Scaphopod Connections
Over the past few days, I have finished scanning my images of Native American scaphopod jewelry and decorated clothing, all of which were photographed in 1987 in the Burke Museum on the University of Washington campus in Seattle. Some of the Native American dentalium jewelry/clothing images that I have are REALLY impressive, not only for the wealth they contained, but also for the tremendous skill of the remarkable women who made them. Somehow, I wish I could find something like the shawl in the image below in an old trunk in my garage, and take it to the appraisers on The Antiques Roadshow. It would get the attention it really deserved. Ah… well. All I am likely to find in old trunks in my garage is old trash covered in old dust.
A shawl, made by a seamstress and master craftswomen from one of the Plains Tribes, in the mid-to-late 19th century.
This is a shoulder wrap or some sort of vestment, I neglected to photograph both sides in 1987, when I took the image. I would estimate that there may be close to a 1000 Antalis pretiosum shells in this item.
Not surprisingly considering their shapes and durability, scaphopod shells were widely used in ornamentation elsewhere and elsewhen throughout history. The following image was taken by Don Hitchcock in from the Dolní Věstonice Museum in the Czech Republic, which has some wonderful artifacts recoverd from an ice age mammoth hunter’s site.

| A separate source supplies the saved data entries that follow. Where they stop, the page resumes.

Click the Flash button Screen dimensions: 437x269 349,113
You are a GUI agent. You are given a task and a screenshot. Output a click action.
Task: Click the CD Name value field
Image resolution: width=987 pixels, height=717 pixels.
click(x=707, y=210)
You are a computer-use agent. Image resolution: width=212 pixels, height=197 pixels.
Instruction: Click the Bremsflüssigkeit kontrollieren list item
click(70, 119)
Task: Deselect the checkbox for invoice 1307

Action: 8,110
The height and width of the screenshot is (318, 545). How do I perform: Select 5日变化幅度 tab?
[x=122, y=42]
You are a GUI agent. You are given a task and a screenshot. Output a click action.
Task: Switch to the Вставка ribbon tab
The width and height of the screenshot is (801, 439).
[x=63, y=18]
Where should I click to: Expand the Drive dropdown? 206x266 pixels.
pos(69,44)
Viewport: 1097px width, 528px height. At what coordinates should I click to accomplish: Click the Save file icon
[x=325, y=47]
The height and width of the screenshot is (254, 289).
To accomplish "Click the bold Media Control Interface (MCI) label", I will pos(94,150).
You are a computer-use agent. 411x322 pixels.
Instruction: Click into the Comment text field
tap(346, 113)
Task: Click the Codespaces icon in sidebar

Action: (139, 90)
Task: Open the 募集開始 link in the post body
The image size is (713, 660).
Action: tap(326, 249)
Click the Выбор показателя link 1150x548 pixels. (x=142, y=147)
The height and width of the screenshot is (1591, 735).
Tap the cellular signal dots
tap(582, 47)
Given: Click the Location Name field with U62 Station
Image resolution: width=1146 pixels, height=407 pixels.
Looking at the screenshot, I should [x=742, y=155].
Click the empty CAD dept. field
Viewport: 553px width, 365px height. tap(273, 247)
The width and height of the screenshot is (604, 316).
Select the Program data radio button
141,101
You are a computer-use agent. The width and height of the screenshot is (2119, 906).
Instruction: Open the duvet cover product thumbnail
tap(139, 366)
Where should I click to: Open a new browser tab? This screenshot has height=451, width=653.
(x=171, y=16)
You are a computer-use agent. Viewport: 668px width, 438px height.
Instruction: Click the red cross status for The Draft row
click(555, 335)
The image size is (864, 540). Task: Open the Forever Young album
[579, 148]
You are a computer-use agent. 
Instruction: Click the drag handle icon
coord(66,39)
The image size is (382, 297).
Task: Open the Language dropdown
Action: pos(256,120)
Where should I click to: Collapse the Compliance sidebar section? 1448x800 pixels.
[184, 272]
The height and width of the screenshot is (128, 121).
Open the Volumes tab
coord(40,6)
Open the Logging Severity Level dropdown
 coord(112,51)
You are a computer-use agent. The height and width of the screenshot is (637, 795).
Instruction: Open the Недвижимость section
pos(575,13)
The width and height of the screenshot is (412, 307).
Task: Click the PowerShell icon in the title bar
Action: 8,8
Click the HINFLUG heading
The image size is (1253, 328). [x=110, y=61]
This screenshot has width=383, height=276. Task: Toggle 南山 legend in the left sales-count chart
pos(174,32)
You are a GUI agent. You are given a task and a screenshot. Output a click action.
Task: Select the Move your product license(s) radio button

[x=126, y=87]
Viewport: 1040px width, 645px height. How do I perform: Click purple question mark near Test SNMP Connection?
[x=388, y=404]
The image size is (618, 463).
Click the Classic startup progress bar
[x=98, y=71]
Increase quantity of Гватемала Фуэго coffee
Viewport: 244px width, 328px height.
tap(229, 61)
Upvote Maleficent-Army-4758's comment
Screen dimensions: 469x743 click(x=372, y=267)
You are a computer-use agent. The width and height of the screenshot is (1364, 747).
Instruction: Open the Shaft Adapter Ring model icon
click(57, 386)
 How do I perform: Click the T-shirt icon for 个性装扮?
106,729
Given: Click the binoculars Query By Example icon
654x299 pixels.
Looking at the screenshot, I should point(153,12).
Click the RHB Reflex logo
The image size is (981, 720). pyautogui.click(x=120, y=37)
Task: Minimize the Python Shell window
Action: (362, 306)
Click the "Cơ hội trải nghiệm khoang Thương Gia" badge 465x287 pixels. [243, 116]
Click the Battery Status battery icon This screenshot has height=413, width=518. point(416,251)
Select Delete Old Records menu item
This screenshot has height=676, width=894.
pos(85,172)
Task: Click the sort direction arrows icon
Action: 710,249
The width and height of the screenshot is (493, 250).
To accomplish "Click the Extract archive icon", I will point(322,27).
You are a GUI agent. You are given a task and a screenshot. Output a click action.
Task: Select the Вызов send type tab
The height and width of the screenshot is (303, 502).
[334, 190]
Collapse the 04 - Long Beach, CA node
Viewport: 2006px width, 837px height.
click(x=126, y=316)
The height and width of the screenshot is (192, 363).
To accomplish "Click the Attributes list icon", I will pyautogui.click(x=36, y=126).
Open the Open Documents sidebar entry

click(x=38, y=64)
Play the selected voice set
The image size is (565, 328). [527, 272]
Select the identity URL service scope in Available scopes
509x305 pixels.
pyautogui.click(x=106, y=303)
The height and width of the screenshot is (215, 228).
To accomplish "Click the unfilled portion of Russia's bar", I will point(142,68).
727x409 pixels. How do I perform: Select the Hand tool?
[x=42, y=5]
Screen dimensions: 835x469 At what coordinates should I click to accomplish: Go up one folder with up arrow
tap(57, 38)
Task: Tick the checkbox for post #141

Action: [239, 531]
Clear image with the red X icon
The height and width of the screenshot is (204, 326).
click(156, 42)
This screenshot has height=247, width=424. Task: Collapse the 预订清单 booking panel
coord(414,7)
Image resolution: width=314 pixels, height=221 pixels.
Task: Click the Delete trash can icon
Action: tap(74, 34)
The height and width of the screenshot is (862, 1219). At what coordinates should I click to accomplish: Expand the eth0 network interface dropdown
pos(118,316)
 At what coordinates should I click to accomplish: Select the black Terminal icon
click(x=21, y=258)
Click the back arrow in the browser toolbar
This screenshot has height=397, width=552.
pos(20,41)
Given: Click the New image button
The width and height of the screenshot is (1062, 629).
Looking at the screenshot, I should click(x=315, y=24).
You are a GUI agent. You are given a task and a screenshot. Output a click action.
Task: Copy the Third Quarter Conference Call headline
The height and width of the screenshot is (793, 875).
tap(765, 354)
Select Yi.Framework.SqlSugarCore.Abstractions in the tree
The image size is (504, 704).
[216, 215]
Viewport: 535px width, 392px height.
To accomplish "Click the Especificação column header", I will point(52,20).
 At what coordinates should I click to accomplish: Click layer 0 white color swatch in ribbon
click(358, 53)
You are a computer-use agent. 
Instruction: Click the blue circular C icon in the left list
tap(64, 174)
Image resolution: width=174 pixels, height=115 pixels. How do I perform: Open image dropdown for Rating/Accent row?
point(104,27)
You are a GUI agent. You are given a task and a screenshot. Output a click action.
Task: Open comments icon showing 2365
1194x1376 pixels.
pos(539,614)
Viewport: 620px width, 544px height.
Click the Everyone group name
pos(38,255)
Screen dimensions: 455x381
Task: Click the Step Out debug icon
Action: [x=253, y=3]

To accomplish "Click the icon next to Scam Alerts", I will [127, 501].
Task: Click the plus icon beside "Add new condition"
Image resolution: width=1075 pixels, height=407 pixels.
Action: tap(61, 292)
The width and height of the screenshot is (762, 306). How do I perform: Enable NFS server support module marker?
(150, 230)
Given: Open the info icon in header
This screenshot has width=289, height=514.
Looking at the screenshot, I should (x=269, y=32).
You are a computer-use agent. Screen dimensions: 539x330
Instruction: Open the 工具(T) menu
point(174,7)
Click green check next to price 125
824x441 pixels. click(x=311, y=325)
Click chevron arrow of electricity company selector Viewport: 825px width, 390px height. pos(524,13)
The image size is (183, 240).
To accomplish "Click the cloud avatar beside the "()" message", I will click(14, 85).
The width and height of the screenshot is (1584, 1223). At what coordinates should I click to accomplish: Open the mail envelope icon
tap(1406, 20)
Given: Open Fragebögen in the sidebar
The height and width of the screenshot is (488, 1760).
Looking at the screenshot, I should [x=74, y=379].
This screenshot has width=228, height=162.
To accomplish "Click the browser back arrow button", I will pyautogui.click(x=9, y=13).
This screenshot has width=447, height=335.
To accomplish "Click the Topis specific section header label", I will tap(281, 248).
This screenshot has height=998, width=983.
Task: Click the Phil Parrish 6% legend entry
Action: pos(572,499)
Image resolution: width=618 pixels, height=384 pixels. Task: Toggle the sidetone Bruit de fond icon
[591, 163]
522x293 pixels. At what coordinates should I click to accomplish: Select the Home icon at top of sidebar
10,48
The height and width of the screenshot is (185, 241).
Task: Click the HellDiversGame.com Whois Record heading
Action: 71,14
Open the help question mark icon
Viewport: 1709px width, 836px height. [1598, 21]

A reconstructed necklace made from fossilized Dentalium badense shell fragment artifacts recovered at the Dolní Věstonice site in the Czech Republic. The artifacts at this site have been dated with Carbon-14 to about 29,000 years ago. Photo: Don Hitchcock donsmaps.com“
In one of the more bizarre coincidences I have had recently, I found the above image and information with the assistance of Mr. Google and associates. I hadn’t seen it prior to findinig on the web, but I knew that there should be ancient European, Asian or African dentalium work illustrated somewhere on the web, and charged ahead to find something I might use. I found this image, and it fit the bill of what I wanted, and I went to track down some information about it, including where the Dolní Věstonice site (which, from reading the information at the site, I realized I must have read about it sometime ago, I recollected nothing at all about it ) is located.
This Google Earth image shows where the Dolní Věstonice site is located. The other site indicated, the Frydek-Mistek region, is where my ancestors, at least back to before the mid-1700’s, lived. !!! My great-great-grandfather was one of four brothers that migrated together from this area to the US (Texas) just after the Civil War.
Nobody knows, of course, what happened to the descendents of the people who made and used the scaphopod shell necklace, or even if they left descendents at all. But I think it could be possible -stretching possibilities very thinly- if those descendents remained in that area, that maybe some of the genes of the person who made the scaphopod necklace may have decended to be in the genome – some 28,000 years later – that directed the growth of my scaphopod-studying body.
In closing this entry, I must thank Don Hitchcock for his gracious permission to use his fine image of the scaphopod necklace. Don has an immense array of web information about the paleolithic period throughout the world, and I have linked to his site in my blogroll. It is well worth a visit.